*** Opening RECORDS SHOWN ***

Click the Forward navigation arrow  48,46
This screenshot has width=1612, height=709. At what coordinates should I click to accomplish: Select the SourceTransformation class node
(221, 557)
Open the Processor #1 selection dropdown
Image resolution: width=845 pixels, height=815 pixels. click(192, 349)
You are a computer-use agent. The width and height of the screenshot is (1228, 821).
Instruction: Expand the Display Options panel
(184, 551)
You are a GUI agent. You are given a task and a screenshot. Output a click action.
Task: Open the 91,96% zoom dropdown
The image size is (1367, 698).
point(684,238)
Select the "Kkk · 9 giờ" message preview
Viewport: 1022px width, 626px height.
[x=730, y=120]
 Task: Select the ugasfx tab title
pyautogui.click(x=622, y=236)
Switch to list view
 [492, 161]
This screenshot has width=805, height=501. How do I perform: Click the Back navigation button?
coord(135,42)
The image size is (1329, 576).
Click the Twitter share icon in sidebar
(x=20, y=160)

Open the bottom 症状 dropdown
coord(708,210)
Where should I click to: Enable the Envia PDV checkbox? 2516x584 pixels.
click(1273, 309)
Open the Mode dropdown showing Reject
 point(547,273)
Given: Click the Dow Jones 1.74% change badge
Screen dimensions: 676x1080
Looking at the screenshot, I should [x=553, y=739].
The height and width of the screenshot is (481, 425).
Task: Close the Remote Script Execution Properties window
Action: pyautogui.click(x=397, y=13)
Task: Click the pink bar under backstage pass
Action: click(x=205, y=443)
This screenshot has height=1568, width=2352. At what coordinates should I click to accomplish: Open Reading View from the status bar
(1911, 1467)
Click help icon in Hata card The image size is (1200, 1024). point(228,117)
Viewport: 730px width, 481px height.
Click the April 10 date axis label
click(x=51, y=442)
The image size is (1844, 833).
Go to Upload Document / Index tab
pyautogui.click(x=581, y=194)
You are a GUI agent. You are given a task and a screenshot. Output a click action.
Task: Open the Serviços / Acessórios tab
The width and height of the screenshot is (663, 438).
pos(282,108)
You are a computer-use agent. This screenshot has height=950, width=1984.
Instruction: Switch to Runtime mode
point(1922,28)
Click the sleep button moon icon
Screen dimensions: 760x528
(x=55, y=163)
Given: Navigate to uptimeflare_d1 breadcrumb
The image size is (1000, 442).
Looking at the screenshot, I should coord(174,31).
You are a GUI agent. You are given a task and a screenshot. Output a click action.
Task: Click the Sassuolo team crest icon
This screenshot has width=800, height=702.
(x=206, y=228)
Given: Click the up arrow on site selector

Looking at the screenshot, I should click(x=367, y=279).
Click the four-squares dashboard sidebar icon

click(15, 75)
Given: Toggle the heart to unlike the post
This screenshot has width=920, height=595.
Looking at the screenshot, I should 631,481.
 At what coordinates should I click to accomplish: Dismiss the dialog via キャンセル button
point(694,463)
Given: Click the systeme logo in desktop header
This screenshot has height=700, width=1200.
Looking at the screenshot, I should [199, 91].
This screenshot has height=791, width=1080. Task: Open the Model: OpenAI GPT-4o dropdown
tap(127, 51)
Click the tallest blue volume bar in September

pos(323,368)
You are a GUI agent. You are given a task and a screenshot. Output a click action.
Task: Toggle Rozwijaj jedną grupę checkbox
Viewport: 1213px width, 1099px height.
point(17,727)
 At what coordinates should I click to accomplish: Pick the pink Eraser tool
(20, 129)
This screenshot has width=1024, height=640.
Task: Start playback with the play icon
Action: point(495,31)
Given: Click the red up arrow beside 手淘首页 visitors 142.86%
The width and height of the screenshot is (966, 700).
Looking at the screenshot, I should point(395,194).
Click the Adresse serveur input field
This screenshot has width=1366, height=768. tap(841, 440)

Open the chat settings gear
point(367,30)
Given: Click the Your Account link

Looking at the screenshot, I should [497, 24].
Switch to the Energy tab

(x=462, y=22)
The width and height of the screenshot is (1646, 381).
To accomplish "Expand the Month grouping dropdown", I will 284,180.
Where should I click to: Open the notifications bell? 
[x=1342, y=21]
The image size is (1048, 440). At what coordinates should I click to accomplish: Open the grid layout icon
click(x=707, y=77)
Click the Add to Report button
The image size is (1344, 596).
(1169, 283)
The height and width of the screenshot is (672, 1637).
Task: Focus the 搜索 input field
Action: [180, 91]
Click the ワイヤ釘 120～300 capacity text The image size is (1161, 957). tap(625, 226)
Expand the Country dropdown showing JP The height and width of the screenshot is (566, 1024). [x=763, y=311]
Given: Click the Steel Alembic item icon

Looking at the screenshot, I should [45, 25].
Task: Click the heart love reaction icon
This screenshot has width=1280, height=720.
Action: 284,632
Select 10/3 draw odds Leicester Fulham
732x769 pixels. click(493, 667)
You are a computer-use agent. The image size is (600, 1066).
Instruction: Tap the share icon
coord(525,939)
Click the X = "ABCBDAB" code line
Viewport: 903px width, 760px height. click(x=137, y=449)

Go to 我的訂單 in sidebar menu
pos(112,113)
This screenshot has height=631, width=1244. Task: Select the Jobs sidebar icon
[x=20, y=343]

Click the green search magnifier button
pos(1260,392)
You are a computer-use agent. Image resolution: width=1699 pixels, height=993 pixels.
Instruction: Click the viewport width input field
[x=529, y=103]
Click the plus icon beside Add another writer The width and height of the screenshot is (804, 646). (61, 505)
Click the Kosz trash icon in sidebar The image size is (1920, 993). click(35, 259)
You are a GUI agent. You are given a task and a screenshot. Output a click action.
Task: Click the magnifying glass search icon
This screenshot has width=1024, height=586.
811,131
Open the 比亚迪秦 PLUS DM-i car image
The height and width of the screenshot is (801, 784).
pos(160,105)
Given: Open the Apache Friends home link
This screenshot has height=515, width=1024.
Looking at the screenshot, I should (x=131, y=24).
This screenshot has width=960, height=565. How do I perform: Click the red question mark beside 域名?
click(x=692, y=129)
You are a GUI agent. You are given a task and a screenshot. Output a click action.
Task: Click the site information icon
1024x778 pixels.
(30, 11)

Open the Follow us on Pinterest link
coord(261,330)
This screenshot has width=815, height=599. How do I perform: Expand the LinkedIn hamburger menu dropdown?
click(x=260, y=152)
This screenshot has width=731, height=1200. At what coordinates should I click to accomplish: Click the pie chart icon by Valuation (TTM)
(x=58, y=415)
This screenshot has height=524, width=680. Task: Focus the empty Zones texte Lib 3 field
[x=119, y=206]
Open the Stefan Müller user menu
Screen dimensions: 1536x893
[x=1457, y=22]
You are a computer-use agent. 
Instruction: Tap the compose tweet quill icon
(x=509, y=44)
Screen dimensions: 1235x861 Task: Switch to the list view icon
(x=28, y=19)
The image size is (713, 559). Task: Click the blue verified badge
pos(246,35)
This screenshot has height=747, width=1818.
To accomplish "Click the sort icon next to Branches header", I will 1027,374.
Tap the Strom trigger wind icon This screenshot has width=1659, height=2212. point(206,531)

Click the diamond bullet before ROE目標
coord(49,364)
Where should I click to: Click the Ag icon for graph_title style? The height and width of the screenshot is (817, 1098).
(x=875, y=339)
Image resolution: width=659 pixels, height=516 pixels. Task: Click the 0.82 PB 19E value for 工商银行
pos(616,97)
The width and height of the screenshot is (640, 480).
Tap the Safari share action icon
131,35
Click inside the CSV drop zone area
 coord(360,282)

*** Closing RECORDS SHOWN ***

> **EXERCISE GOAL**:
Going through the data above, count each line that contains "computer" and give only that figure.

> **TASK ANSWER**:
5